Monday, December 26, 2011

Where are the people with intent?

I’ll begin by narrating a few interesting threads from a discussion I had with my colleague in office today. He told me about this boy from his father’s native village who showed a flair for arithmetic at a very young age. He could do complex arithmetical calculations fairly swiftly. He was of the same age as my colleague, but was born into an extremely poor family. My colleague remembered that his father would often cite this boy’s example to tell him how poor he was at arithmetic. And therefore he was always envious of this boy. But all that was many years ago when they were both young kids. He met this boy after a long time when he went to visit his village after completing his tenth exams. And he asked him what he was doing these days. He recalled that when his village peer told him that he was pulling a rickshaw in Delhi for a living, he felt a strong sense of disgust at the inherent unfairness in the contrasting ways in which their lives had unfolded. And as he was saying this, I saw his eyes holding back tears behind his spectacles. That day he would have understood, probably for the first time, the value of opportunity.
            We would have all experienced or known something similar at some point of time in our lives as well. And yet so often we mistake opportunity for achievement and then create an undeserving halo around ourselves. Little do we realise when the halo around our head gently slips and falls around our feet...a halo marking out the pit on the ground into which we are destined to sink for the rest of our lives. I wonder if it is because we learn to stop engaging with things other than the ones which find their way to us on their own.

TO BE DONE:
• 1. Using the blog post on opportunity, decide whether each statement agrees with it: (a) the village boy was born into an extremely poor family; (b) the colleague met the boy again after finishing his twelfth exams; (c) the boy was pulling a rickshaw in Mumbai. Answer yes or no for each, quoting the words from the post that decide it.
• 2. Reproduce the blog post on opportunity from "We would have" up to and including "on their own.".
• 3. Write the next part of the blog post on opportunity, picking up right after its final sentence.

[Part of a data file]
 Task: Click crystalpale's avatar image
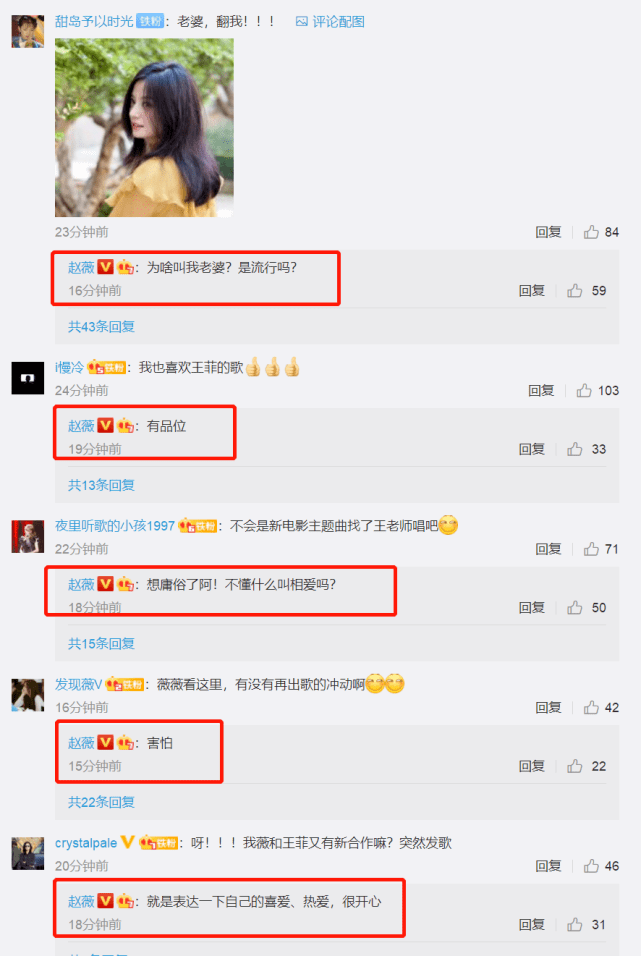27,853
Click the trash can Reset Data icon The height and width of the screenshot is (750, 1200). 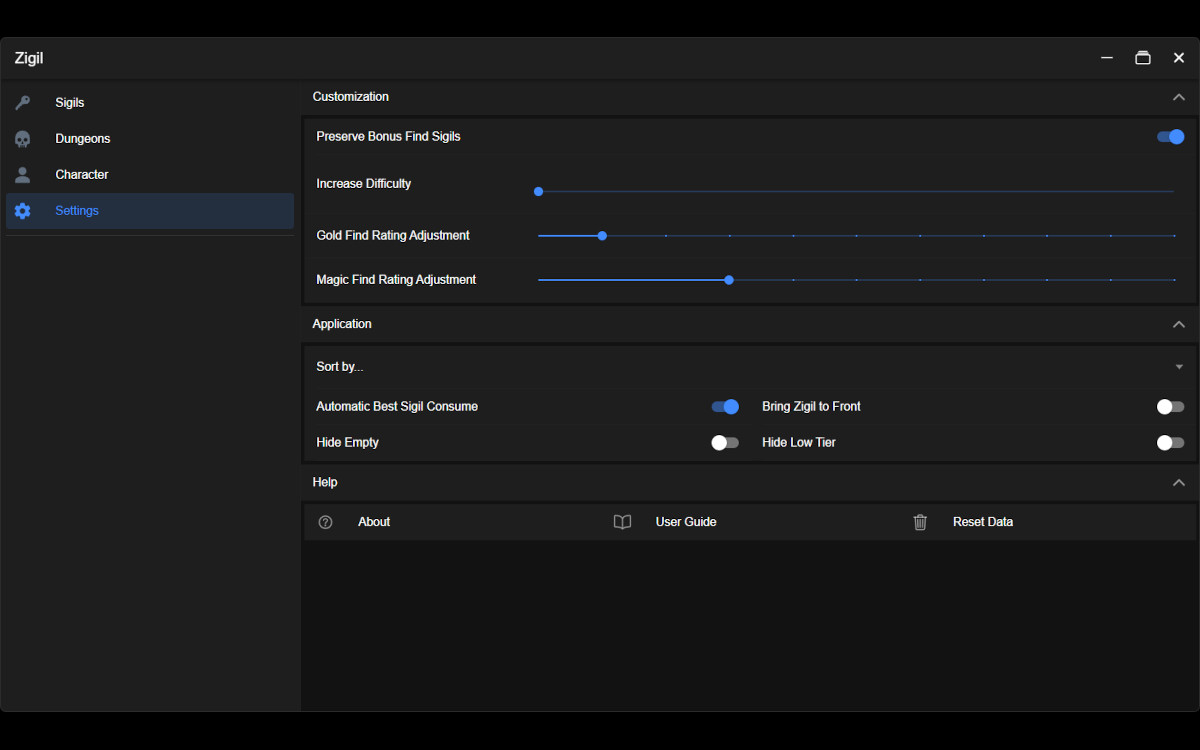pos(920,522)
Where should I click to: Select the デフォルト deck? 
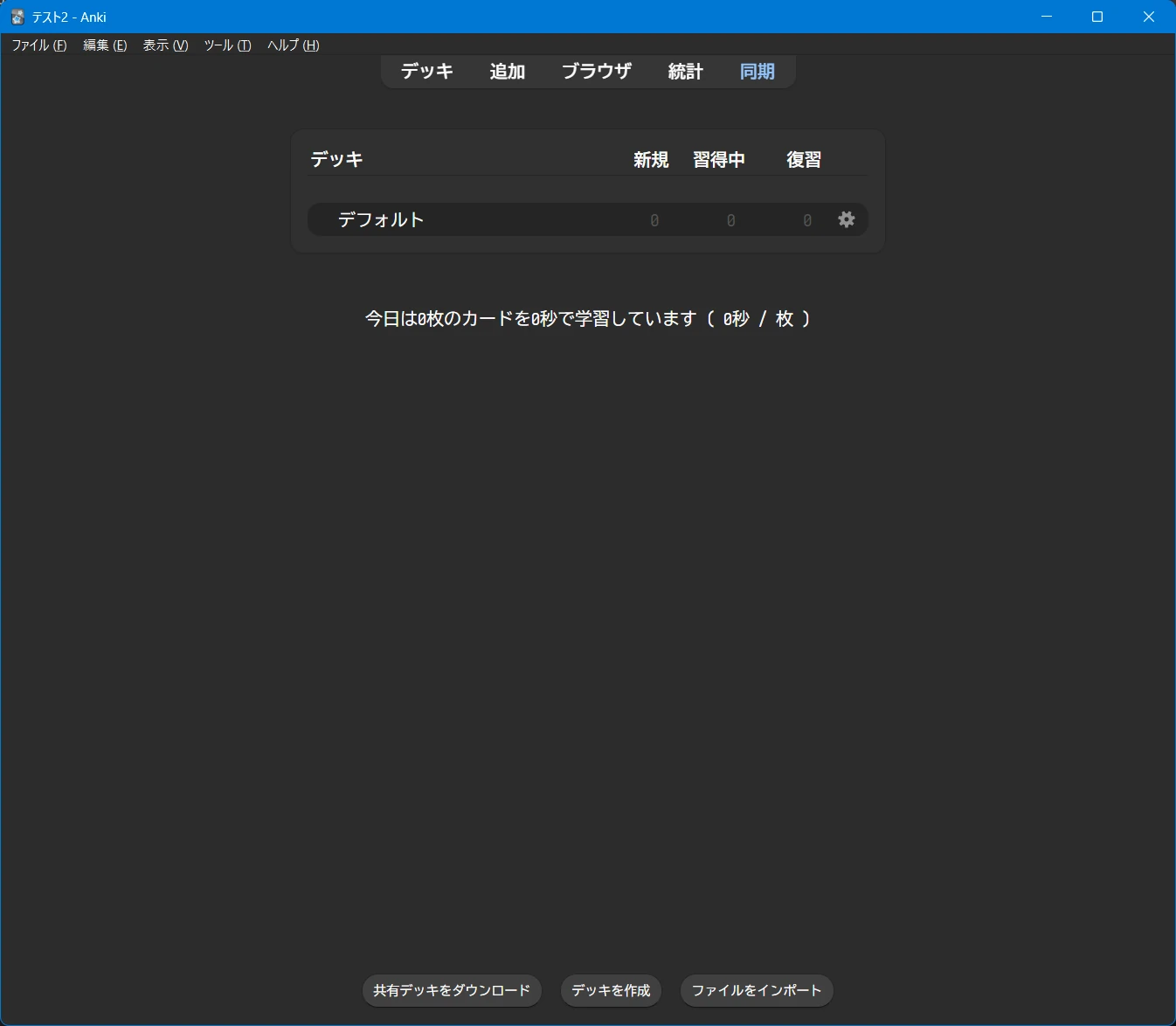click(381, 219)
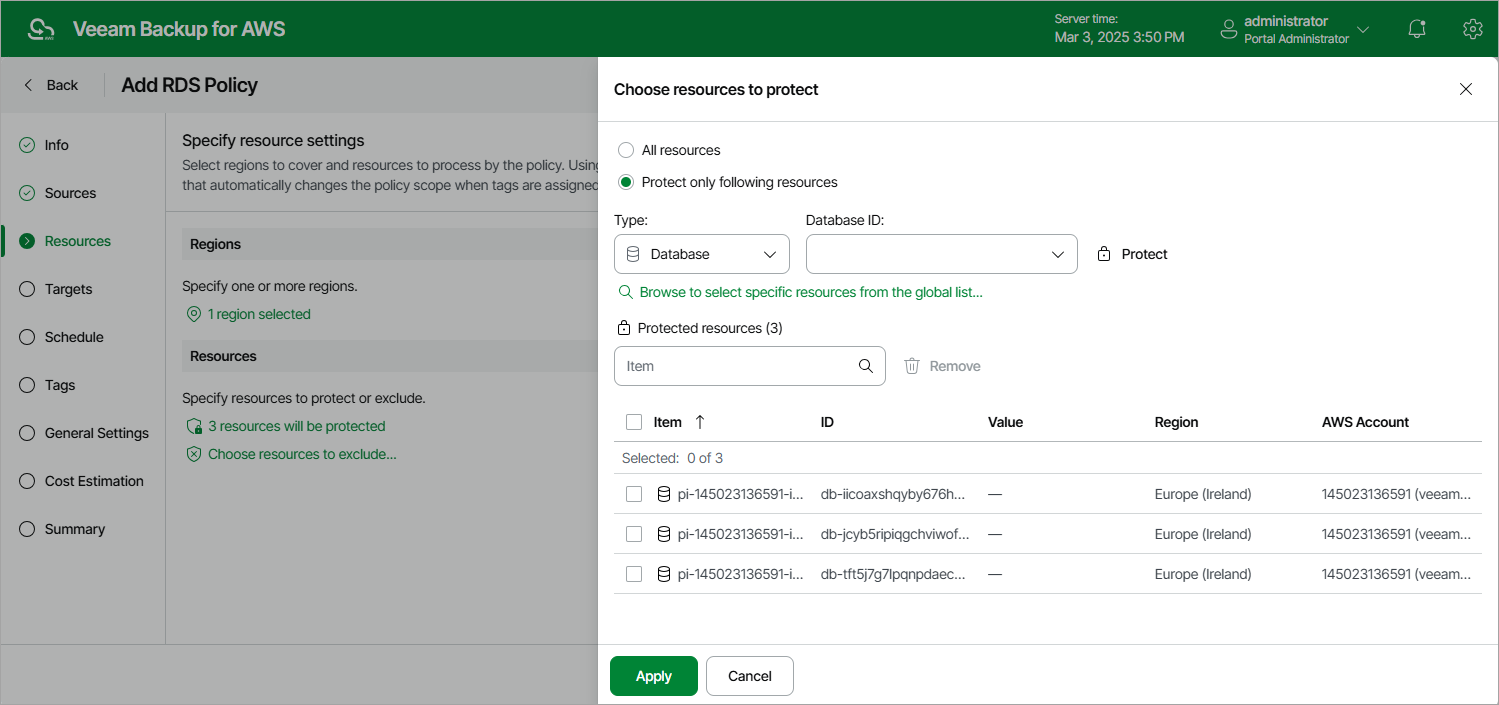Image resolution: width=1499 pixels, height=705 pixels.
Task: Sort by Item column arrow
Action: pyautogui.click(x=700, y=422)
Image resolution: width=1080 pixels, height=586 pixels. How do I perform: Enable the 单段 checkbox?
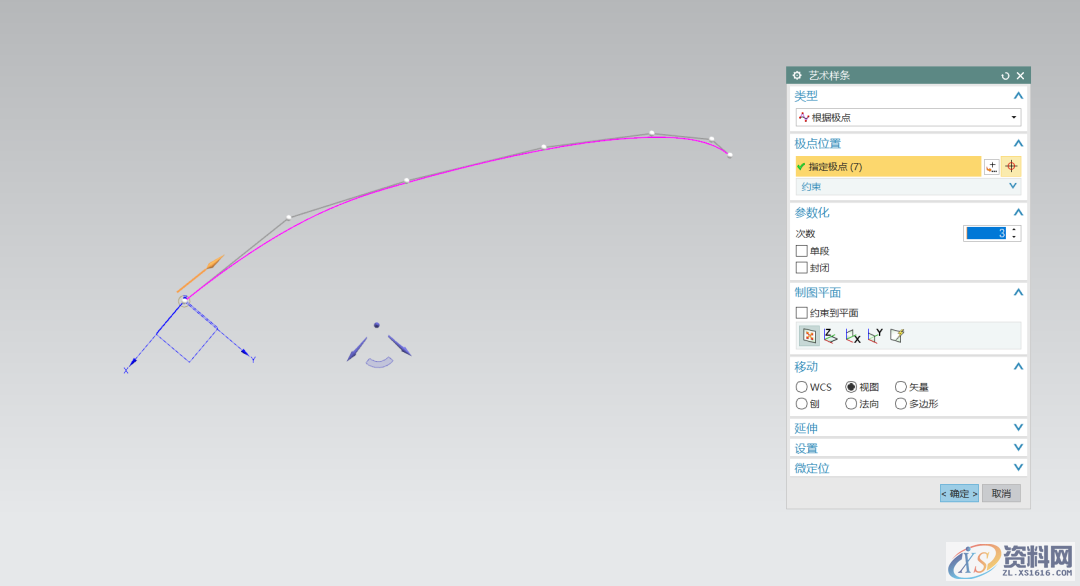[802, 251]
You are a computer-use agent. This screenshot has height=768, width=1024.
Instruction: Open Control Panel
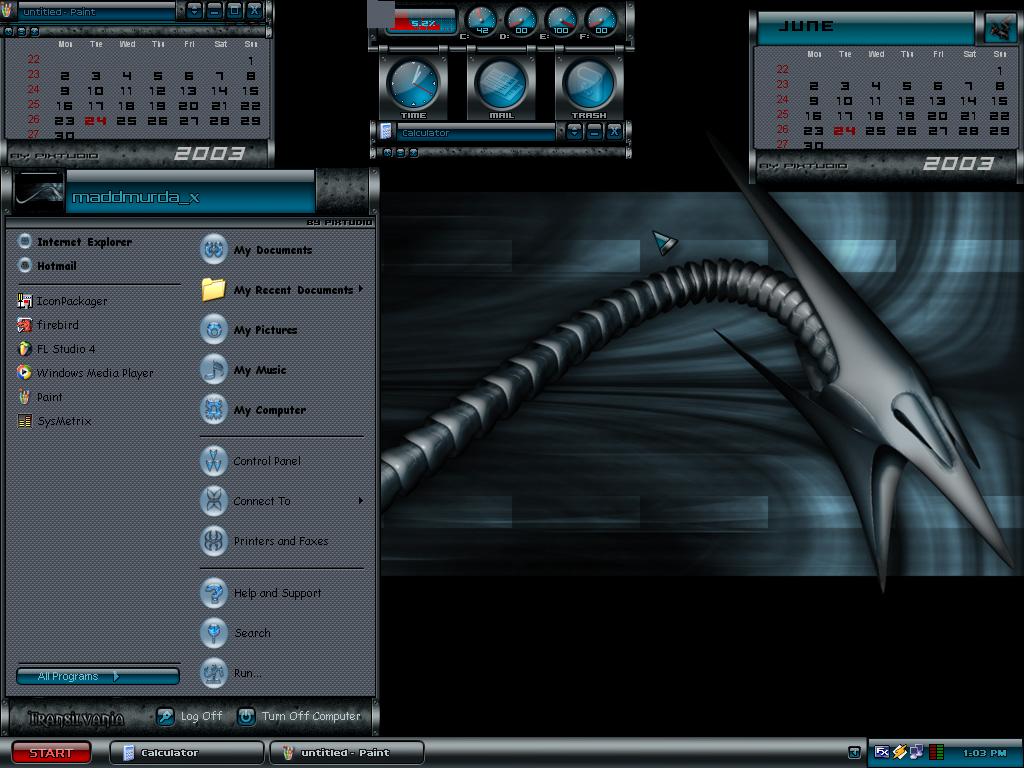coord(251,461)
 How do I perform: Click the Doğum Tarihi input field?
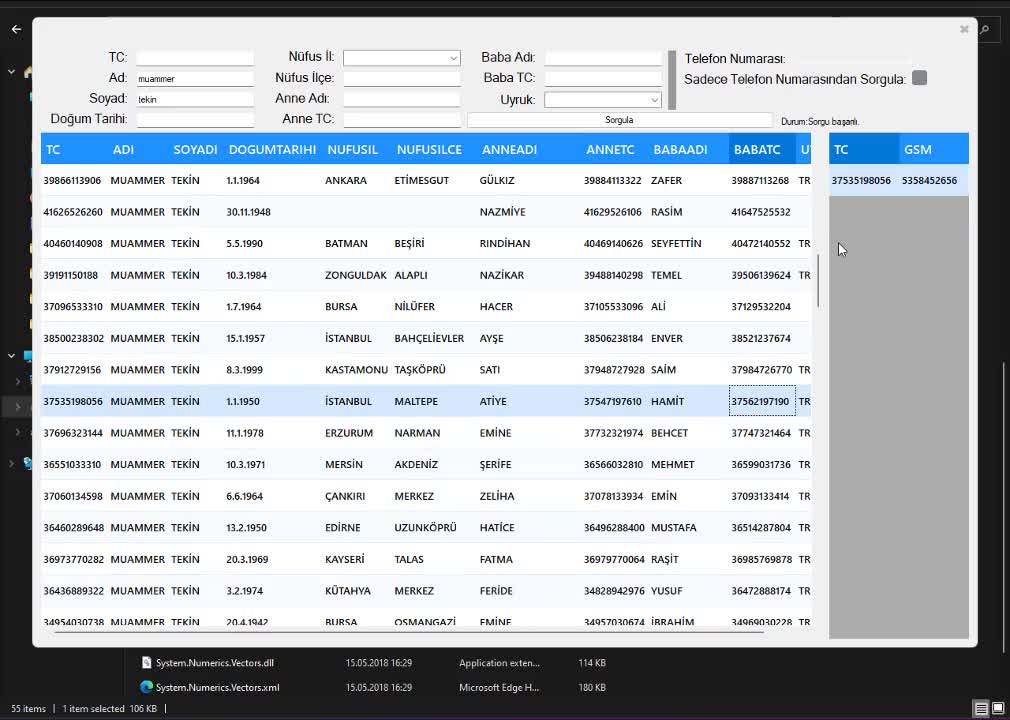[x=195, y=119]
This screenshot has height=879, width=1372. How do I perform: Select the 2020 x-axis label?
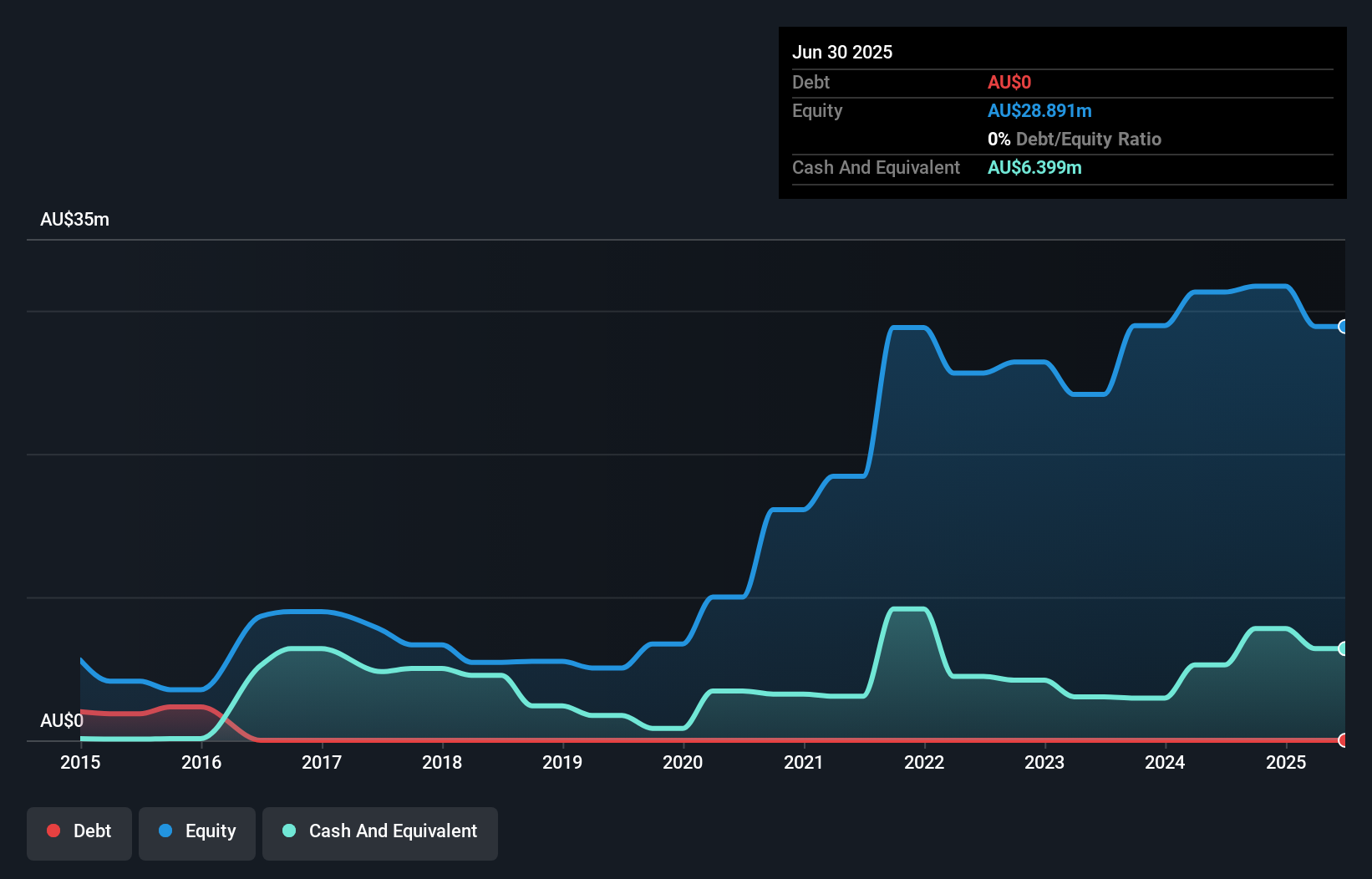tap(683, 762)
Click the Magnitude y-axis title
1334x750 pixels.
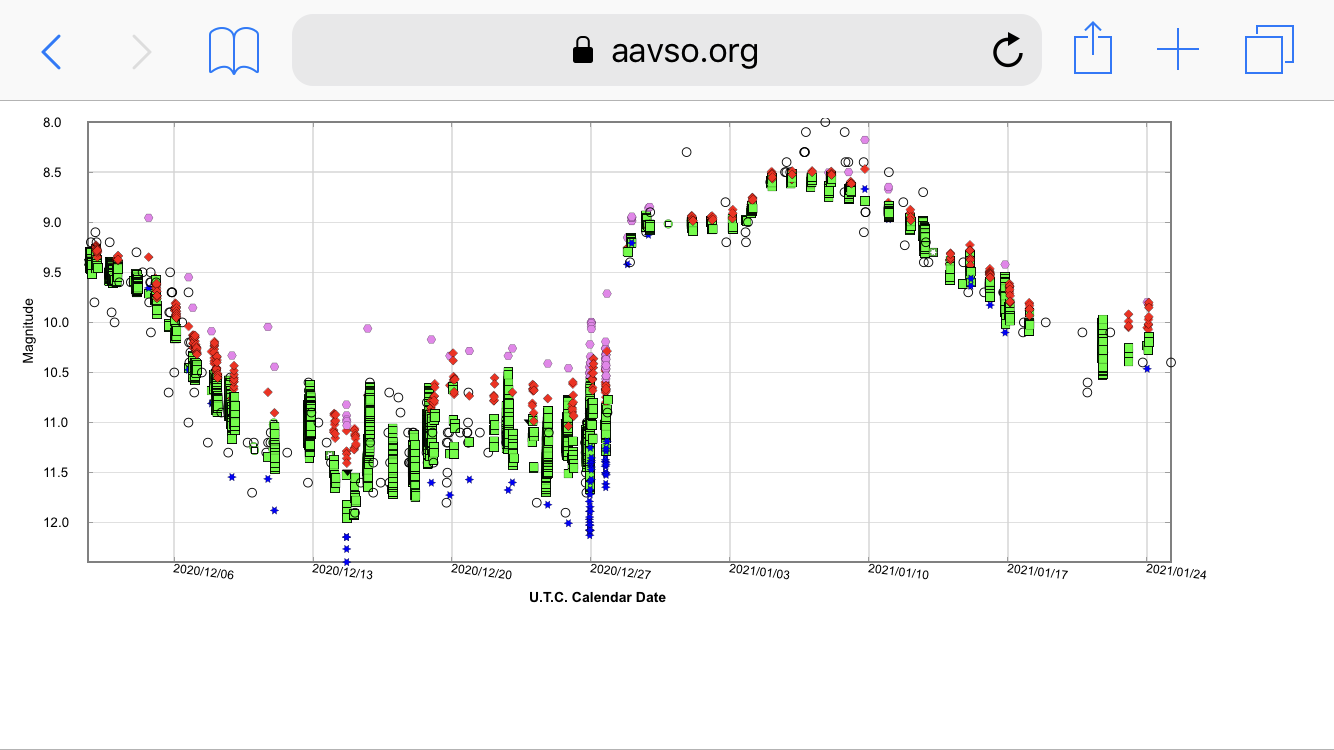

EXERCISE RESPONSES:
• 1.
(a) Yes: "was born into an extremely poor family"
(b) No: "after completing his tenth exams"
(c) No: "he was pulling a rickshaw in Delhi for a living"

• 2.
We would have all experienced or known something similar at some point of time in our lives as well. And yet so often we mistake opportunity for achievement and then create an undeserving halo around ourselves. Little do we realise when the halo around our head gently slips and falls around our feet...a halo marking out the pit on the ground into which we are destined to sink for the rest of our lives. I wonder if it is because we learn to stop engaging with things other than the ones which find their way to us on their own.

• 3.
            When my colleague confided in me that one day he dreamt of starting a school of his own, I was immediately curious to know the contours of his plan. He said he wanted to start a normal kind of school...nothing to do with innovative teaching methods or anything...a school in a very traditional kind of mould, geared to give its students the skill and preparedness to do well in the existing board exams and entrance exams. The only thing which he was particular about was that the school fees should be low...catering to the needs of children born into families with income less than twenty thousand rupees per month. His reading was that there was a huge unmet demand for such schools in several small towns and villages across the country. Schools were either too costly for people from this income bracket to afford or at the other end of the spectrum were government schools which were in total disarray. His analysis that government schools were in such poor shape because anybody who has a voice and who can question the poor quality of delivery does not send his or her children to the government school did seem rational to me. He drew the analogy of low cost no frills airlines to explain the fundamental theme behind the kind of school that he had conceived. His observation was that there were many who could work their way around even an average quality of teaching and that access to a decent school environment was their only bottleneck. And how would this school compete with schools with much higher fees and consequently better quality of teachers and teaching, especially when the end objective was to deliver results on the same parameters like success in board exams or entrance exams? He felt that the school’s USP would be its students...there were many students from such low income families who were hungrier to do well than others. Access or opportunity, however basic it may be, was their sole bottleneck and his school would just fill the gap between an existing demand and an insufficient supply. Of course, it would not able to reach children from even poorer families but then wasn’t it better than doing nothing at all? Since the success of the school would depend so much on the results of its students...so it was a long timeline on which the idea and his methods would be tested. I thought it was then so important to constantly stay engaged with the idea that one wants to see happen...and I quietly wished me the very best.
            Off and on, I meet so many young people who are restless to do something more than what has found a way to them on the back of the opportunity that they were born with and yet the restlessness does not spill over to doing anything concrete. Is it because they don’t stay engaged to their idea long enough and deep enough? Imran Khan spent fifteen years in political wilderness before he started drawing the crowds that he is currently drawing. I guess he stuck out his neck and simply stayed there long enough to start to matter.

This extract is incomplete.